— Problem to work on —
Leave out the pictures and retype exactly the lines from the one with "Task: Open the Druckaufträge menu" through the end of the records.

(Records from a data collection)
>>>

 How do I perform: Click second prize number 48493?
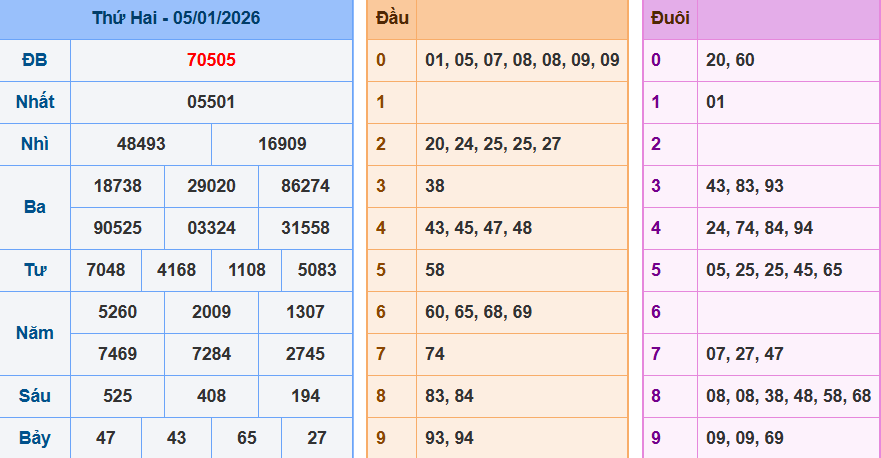(x=141, y=144)
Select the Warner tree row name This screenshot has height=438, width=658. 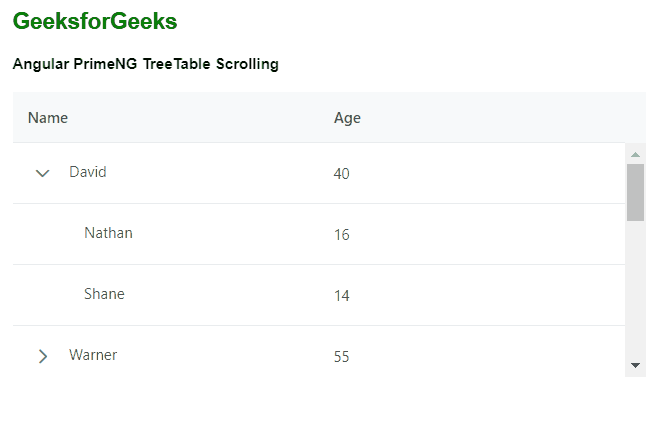(x=93, y=355)
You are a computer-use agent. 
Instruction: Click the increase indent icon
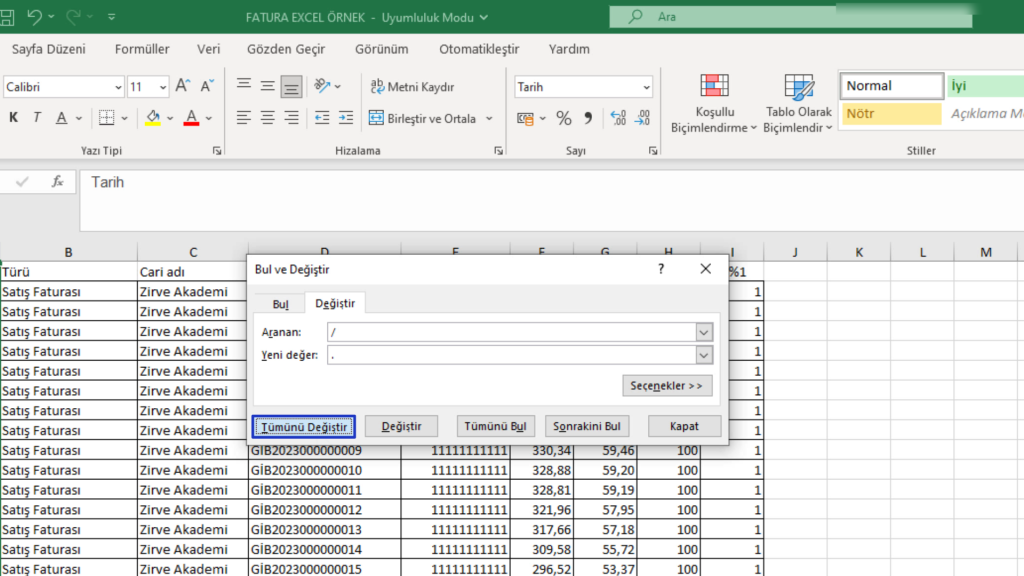346,118
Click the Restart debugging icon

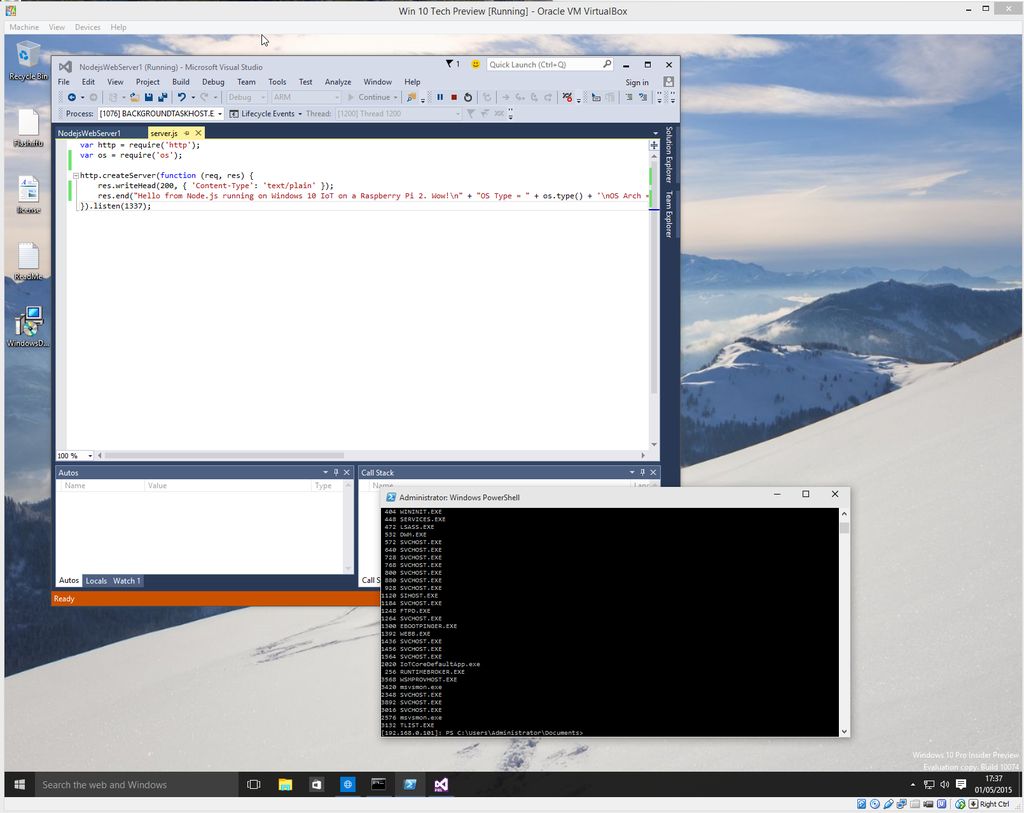pyautogui.click(x=468, y=97)
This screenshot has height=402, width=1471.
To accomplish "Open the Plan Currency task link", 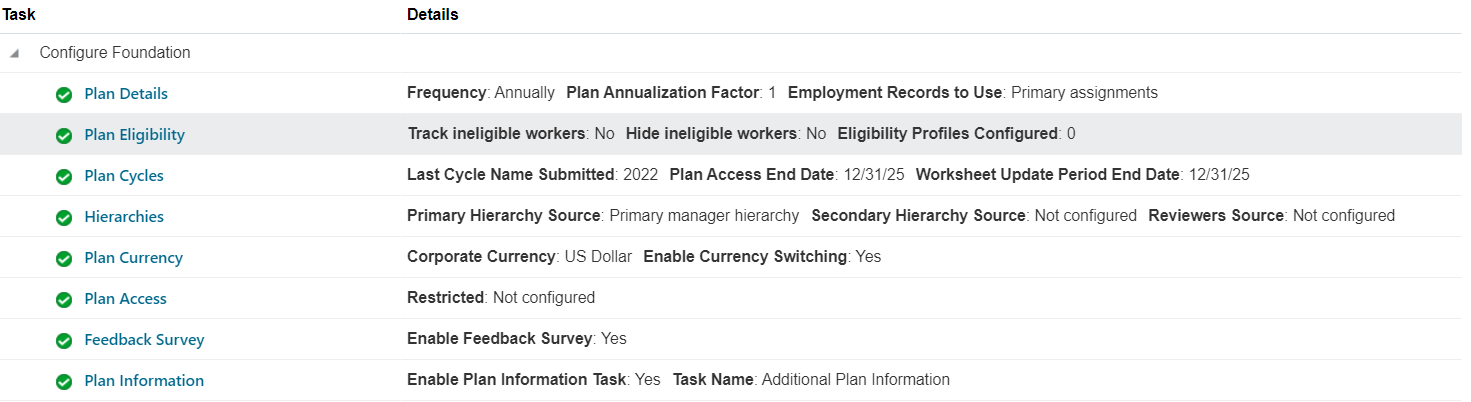I will pyautogui.click(x=133, y=258).
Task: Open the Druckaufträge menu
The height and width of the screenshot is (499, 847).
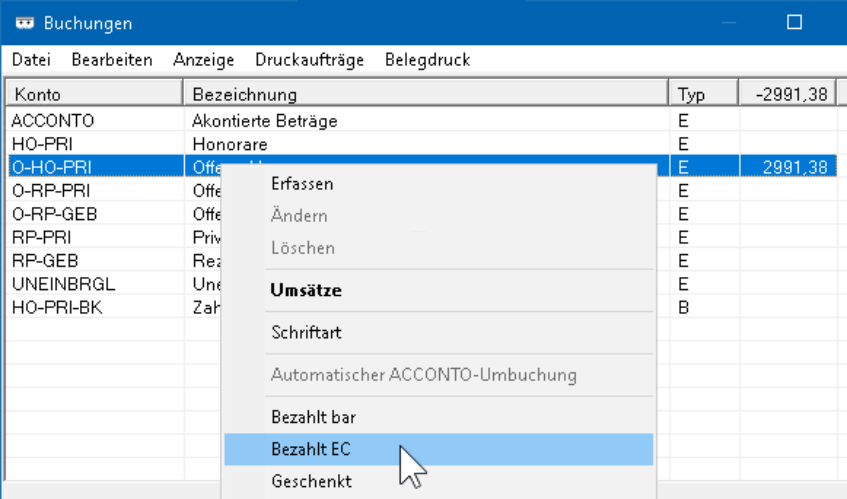Action: 310,59
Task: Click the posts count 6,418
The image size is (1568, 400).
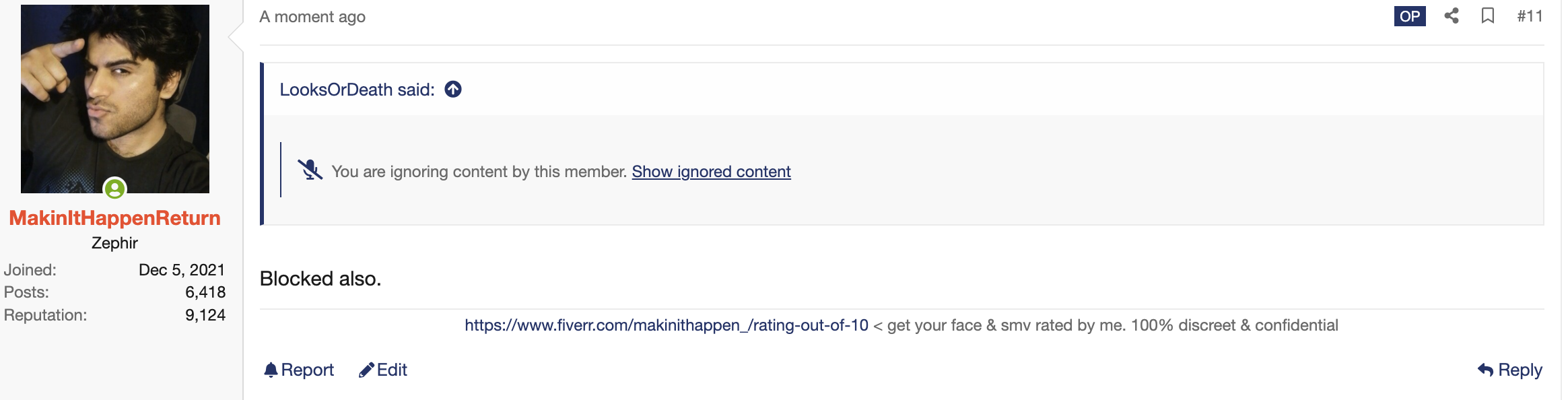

<<<

— Response to the exercise —
Task: Open the Druckaufträge menu
The height and width of the screenshot is (499, 847).
Action: 310,59
Task: Click the posts count 6,418
The image size is (1568, 400).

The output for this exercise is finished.